__RECORD EXTRACTS__

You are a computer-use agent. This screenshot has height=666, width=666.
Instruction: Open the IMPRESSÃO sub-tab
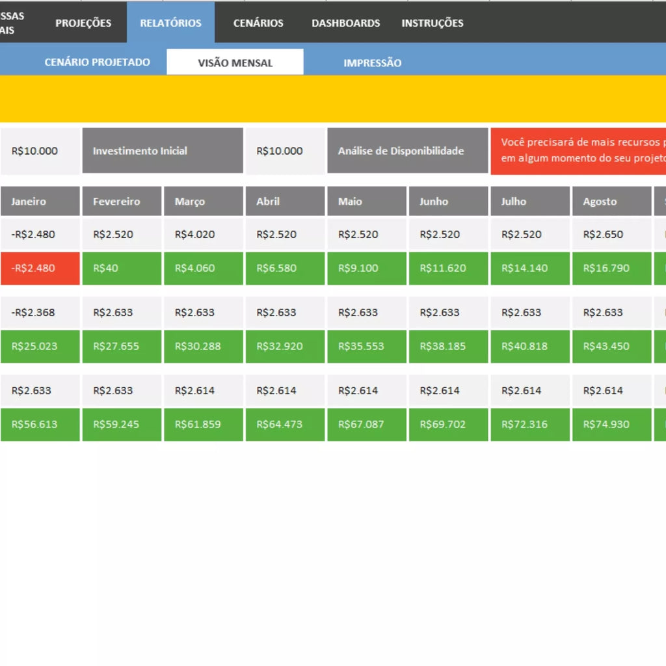[x=372, y=63]
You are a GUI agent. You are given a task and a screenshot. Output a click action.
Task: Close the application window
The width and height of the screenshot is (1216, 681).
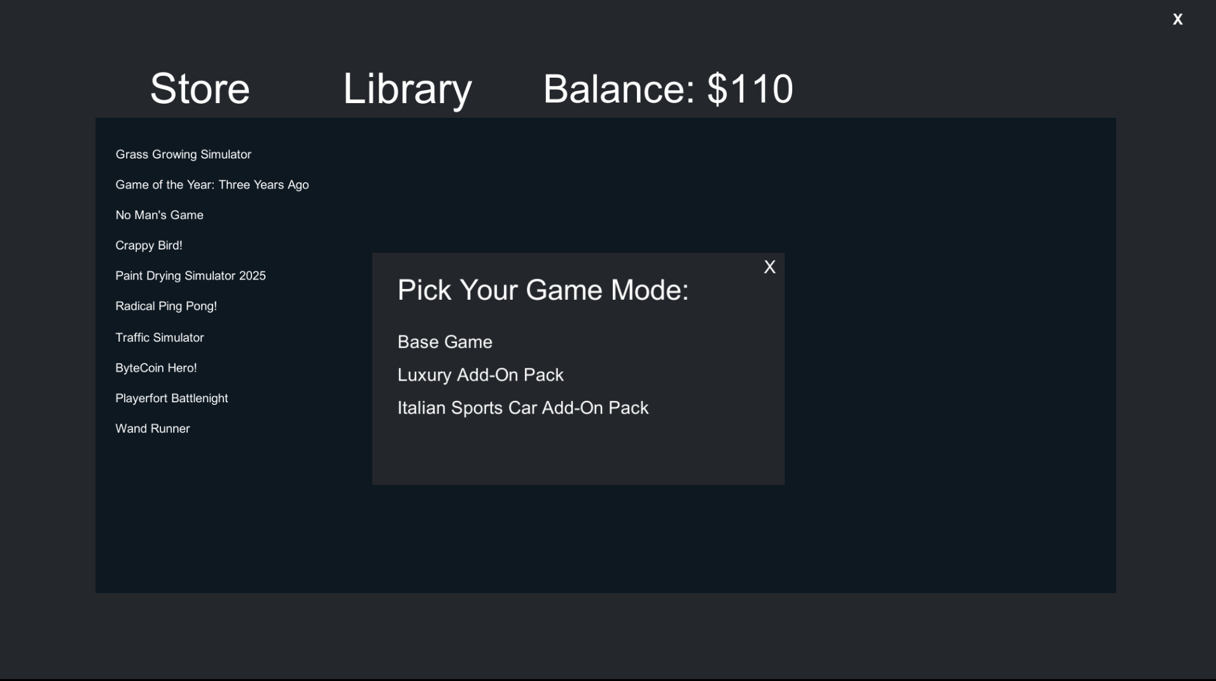(1177, 19)
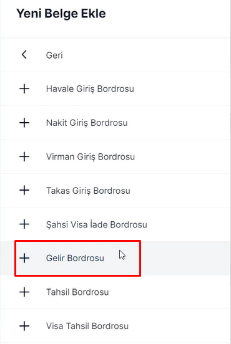Click plus icon beside Visa Tahsil Bordrosu
231x344 pixels.
[x=24, y=326]
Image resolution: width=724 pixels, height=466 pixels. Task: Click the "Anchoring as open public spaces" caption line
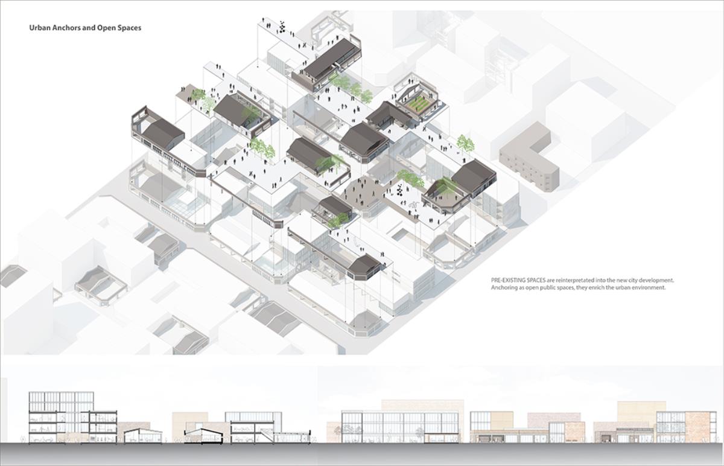pos(578,289)
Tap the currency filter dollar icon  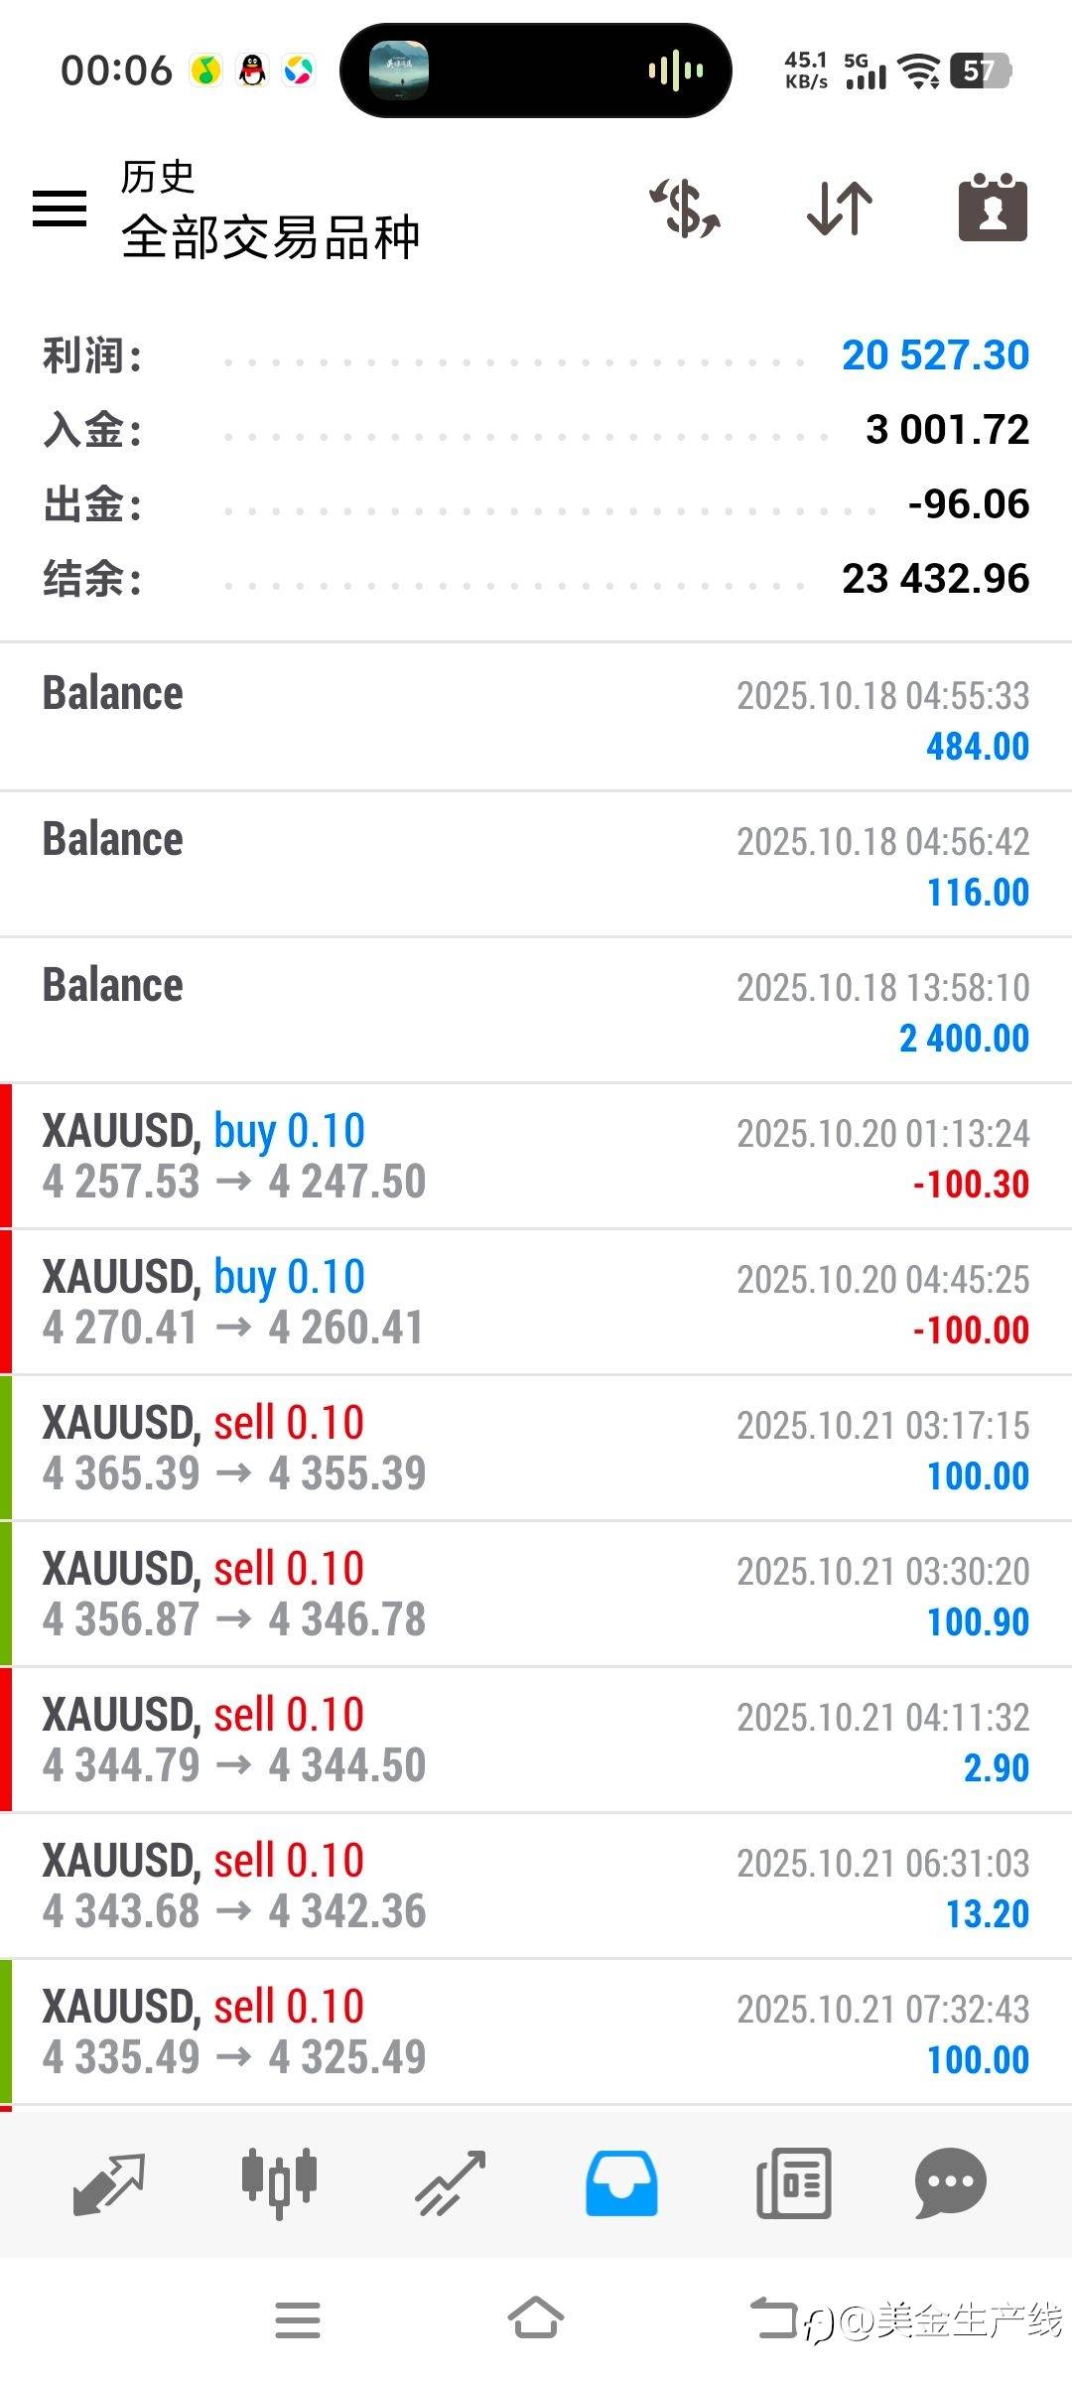click(x=685, y=209)
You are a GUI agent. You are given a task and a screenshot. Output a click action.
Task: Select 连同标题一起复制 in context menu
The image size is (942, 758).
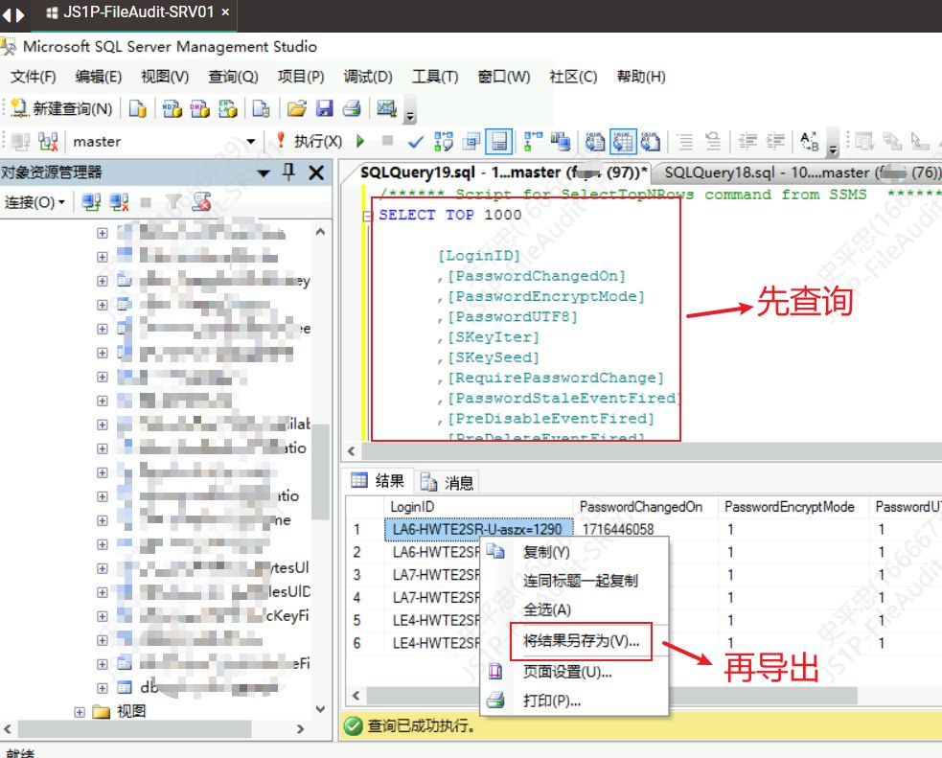coord(580,581)
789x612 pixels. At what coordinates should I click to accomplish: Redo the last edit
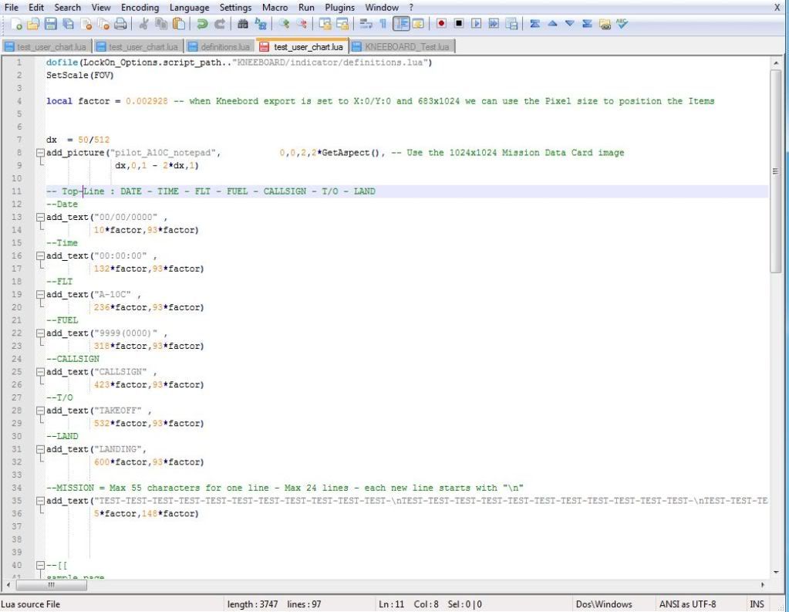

__REQUIRED WORK__
Repeat exactly the lines from the first line of the records above through the line containing "Task: Close the application window", both included. Leave out the pictures.

__SOLUTION TO THE PROBLEM__
You are a computer-use agent. This screenshot has height=666, width=666.
Instruction: Open the IMPRESSÃO sub-tab
[x=372, y=63]
You are a GUI agent. You are given a task and a screenshot. Output a click action.
Task: Close the application window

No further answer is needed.